How fairly the game was played here is more impressive than how Kie Houjou handled the ultimate unknown within the confines of the traditional detective story. A good, non-spoilerish example is the coded message the original inhabitants left behind revealing the hiding place of a treasure trove of information on the Visitors. In my experience, Japanese code cracking stories, or subplots, rarely work in translation, but Yuki pointed out that "this code was made to be solved by a complete outsider to the island" – including the reader. Not only is the code 100% solvable, it's solution is a clue in itself. Houjou played it so fairly, she included two relatively short chapters from the perspective of the Visitor. I was, in fact, able to anticipate an important part of the solution without getting all the way. But it was fun trying to find my way in what's new territory for the detective story.

That's another noteworthy aspect of Visitors to the Isolated Island. It demonstrates why hybrid mysteries have become the next frontier for Japanese mystery writers. When done correctly, the hybrid mystery allows to break new ground and create new possibilities, while staying well within the framework of the classically-styled, fair play detective story. Visitors to the Isolated Island is a superb example of the fair play, hybrid mystery done right. Only drawback is how unrealistically perfect, almost dreamlike, all three novels are. Like a collective wish-fulfillment of detective fans come true!

So what else to say, except that The Time Traveler's Hourglass, Visitors to the Isolated Island and Delicious Death for Detectives deserve an official release in as many different languages as possible, because these three detective novels are going to be the classics of the 21st century. To quote Mitsuda Madoy, "they phenomenal, absolute masterpieces" and "boringly perfect" to boot. Highly recommended!

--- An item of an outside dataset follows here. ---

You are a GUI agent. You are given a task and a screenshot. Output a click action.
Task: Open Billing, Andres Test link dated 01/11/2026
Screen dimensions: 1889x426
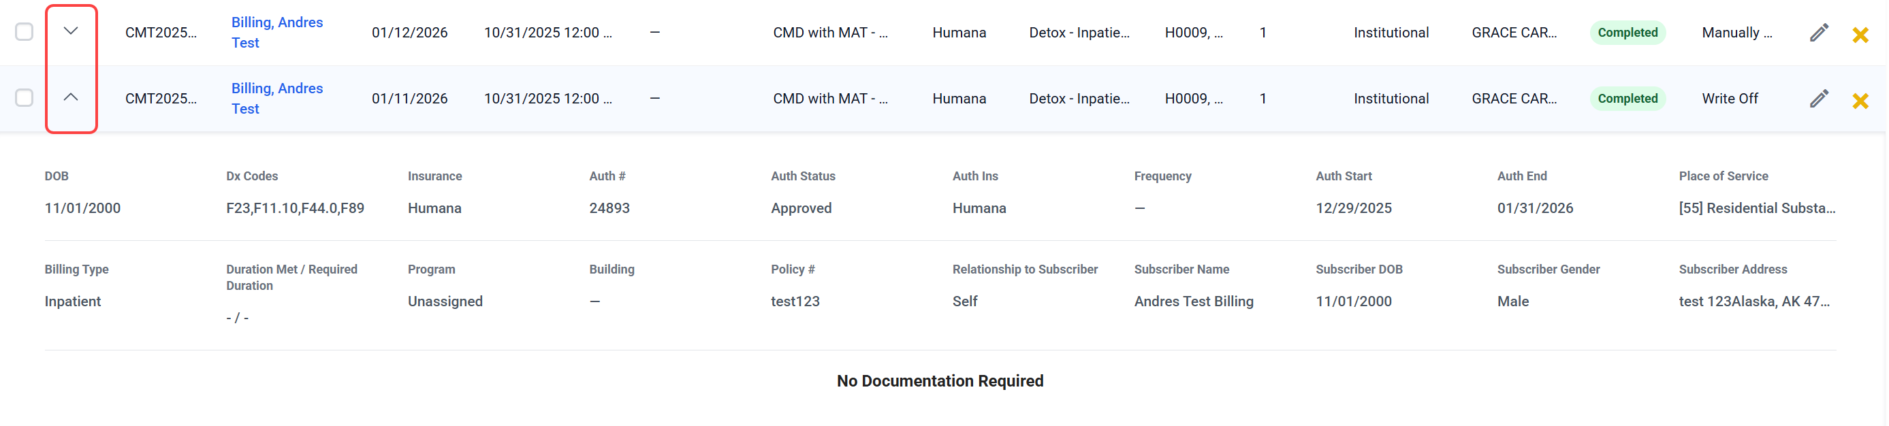tap(276, 98)
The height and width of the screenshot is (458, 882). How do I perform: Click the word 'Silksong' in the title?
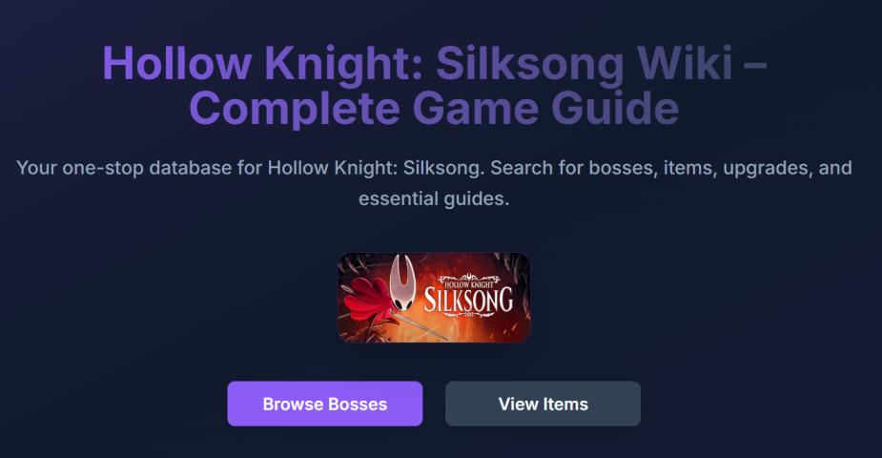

Note for the curious: yes, I know, I rambled on long enough, but something else I liked is how Visitors to the Isolated Island, an experimental hybrid mystery, embodies the past, present and future of the genre. Edgar Allan Poe's "The Murders in the Rue Morgue" (1841) was not only the first modern detective story and first official locked room mystery, but also the first hybrid mystery combining horror with a tale of ratiocination. A line can be drawn from Poe to this book and the direction the genre (in Japan) seems to be headed in the years ahead.